The Vitesse also features a windscreen-mounted spoiler to ensure the driver and passenger emerge as immaculately coiffured as they were when setting off.
From behind the wheel the instruments look small and surprisingly fussy, especially the speedometer, yet the overall look is sensational.
The reversing camera display is located within the rear-view mirror, an increasingly common place to put it, but more usually found on family hatches.
Luggage space in the tiny nose-mounted boot is tight, to say the least, but space inside the cabin is more than generous for a two-seat, mid-engined car. There is little point in listing what equipment the car has; whatever you as an owner want, you can have, basically. Except for rear seats.
Performance
The Bugatti Veyron boasts a quite extraordinary set of performance figures. After just 2.46sec its reaches 60mph, and barely a couple of seconds after that it bursts into three figures.

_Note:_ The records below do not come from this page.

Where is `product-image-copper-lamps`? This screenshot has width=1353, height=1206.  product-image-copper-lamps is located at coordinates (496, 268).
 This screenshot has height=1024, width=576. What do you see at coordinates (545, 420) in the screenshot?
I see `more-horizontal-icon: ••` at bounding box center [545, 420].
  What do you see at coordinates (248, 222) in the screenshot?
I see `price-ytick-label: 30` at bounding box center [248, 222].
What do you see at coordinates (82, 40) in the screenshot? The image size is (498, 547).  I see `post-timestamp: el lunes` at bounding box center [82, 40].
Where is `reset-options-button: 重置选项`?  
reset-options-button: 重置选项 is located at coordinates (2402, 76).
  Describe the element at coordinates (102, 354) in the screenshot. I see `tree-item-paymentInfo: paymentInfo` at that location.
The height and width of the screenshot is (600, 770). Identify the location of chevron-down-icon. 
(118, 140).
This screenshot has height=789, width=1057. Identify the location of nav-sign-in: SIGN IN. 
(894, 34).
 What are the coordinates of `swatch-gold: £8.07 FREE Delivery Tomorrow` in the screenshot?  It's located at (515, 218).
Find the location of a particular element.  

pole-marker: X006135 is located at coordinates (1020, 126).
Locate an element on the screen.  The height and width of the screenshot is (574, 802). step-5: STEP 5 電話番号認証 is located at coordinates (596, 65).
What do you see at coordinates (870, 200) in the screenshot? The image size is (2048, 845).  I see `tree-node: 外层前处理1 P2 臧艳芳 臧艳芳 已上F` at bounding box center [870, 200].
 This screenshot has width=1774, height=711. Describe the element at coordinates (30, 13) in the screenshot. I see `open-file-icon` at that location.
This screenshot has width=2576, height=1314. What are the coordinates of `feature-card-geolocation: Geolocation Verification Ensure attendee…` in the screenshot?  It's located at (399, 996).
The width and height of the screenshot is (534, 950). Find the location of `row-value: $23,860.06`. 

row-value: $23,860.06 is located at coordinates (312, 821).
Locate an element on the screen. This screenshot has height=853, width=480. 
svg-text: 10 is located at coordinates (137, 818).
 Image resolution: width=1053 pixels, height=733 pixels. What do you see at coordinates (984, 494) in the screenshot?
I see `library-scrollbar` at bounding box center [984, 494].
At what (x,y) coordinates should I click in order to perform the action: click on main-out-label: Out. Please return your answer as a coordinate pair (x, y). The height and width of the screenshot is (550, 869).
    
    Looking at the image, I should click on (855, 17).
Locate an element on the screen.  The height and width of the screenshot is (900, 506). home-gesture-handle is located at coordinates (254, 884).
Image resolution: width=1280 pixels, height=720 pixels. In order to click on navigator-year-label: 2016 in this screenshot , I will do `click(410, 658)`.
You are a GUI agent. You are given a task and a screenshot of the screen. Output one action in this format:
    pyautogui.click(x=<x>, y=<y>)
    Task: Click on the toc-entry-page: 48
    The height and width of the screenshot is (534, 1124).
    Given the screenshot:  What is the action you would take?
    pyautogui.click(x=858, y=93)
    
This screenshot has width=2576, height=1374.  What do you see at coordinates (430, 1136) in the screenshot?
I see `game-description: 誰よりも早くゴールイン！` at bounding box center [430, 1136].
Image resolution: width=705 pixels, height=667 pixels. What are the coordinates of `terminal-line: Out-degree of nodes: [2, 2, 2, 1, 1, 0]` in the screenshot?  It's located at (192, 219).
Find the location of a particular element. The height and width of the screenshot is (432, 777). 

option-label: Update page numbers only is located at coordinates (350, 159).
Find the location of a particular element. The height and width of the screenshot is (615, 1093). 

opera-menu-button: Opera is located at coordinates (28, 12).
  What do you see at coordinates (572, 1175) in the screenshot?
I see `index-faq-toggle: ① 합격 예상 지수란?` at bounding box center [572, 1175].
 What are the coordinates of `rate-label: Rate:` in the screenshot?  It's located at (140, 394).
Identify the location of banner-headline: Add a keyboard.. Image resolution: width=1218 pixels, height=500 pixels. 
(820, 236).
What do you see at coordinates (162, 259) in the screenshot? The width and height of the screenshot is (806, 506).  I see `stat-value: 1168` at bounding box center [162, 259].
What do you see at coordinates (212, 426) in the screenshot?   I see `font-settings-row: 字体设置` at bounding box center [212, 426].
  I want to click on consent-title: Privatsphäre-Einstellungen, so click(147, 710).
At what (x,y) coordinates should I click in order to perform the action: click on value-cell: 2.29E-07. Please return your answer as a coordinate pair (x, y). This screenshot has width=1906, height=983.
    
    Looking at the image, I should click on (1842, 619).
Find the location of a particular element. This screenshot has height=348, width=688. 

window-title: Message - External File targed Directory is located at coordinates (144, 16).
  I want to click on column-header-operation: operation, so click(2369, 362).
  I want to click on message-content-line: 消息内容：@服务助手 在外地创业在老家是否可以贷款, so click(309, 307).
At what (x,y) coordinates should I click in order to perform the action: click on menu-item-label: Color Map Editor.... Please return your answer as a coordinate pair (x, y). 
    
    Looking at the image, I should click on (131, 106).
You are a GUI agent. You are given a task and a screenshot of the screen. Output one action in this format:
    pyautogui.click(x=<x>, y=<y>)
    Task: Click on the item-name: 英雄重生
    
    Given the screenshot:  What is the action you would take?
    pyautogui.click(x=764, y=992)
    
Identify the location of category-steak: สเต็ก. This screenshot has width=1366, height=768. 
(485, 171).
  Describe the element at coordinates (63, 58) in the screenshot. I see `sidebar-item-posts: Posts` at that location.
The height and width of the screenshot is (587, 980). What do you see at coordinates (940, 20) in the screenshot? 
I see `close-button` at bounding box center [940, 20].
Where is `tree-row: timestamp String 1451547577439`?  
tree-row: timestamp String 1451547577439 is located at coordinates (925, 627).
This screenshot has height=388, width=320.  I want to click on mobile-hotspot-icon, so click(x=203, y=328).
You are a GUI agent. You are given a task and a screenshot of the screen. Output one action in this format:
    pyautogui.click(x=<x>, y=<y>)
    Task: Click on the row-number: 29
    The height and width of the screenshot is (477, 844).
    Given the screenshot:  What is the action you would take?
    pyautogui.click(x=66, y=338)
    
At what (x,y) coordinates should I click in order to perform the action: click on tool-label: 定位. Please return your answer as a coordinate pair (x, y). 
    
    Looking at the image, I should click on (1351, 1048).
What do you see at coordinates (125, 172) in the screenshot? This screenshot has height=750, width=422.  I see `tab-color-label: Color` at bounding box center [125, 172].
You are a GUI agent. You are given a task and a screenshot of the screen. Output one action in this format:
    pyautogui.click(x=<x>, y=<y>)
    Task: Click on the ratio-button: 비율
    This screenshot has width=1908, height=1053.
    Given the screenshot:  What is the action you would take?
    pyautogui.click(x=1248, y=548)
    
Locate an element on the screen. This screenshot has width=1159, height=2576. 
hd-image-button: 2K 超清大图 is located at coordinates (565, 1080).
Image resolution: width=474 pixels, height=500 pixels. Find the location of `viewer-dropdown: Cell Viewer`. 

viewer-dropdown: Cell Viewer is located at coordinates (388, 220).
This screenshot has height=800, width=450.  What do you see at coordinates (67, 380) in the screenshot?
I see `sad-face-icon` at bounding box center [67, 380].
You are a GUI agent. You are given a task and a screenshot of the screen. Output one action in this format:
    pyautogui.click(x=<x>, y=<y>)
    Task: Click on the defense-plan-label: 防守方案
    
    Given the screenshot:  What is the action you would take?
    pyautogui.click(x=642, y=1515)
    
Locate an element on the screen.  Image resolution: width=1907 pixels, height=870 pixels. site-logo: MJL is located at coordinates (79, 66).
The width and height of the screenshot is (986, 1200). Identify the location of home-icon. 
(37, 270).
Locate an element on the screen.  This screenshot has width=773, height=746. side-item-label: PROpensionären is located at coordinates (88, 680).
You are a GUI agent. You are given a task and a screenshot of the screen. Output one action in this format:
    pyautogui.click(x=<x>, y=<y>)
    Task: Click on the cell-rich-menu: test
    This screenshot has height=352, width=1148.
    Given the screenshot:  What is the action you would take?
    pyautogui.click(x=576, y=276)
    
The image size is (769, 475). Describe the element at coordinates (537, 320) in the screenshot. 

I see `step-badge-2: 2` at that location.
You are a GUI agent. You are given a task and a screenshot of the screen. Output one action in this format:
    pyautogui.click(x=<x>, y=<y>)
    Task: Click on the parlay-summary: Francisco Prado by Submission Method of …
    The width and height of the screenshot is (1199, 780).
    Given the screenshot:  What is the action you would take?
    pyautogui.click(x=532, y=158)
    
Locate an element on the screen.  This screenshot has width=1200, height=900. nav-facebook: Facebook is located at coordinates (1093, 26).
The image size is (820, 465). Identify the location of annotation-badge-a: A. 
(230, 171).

But the thing you’ll really struggle to get your head round, the statistic you’ll be boring your mates with for some years to come, is this. If a Veyron set off from a standing start 10 seconds after a McLaren F1 – in which time the F1 will already be travelling at 130mph - the Bugatti reaches 200mph at exactly the same time as the F1. Think about that
This sledgehammer delivery is accompanied virtually no wheelspin whatsoever: the Veyron is four-wheel drive. What there is is noise – a peculiar kind of signature that sounds a bit like two TVR Griffiths on full reheat plus an industrial-strength air hose, all at once. And to accompany this cacophony there is mind-bending, heart-stopping acceleration the like of which has never been felt before in a road car           
Roof off in the Grand Sport, you do get to enjoy the engine note even more, and as a result you feel connected to the car in a way that never happens in the coupe. It soars from 0-62mph in 2.7sec and on to a top speed of 253mph when the roof is in place. Take the roof off, and that top speed reduces to ‘just’ 223mph. Needless to say, it is sensational either way. Although if that's still not enough, the Grand Sport Vitesse adds another 2mph to the v-max and cuts the 0-62 by 0.1sec, making it that fastest convertible in the world.        
The Veyron Super Sport, put simply, is no less than the fastest car we’ve tested. By a very long way indeed. At a stroke, it broke every single speed record we’ve ever kept. Indeed, it’s the first and only car that we’ve measured up to 220mph, a speed it reaches in just a whisker over 30 seconds.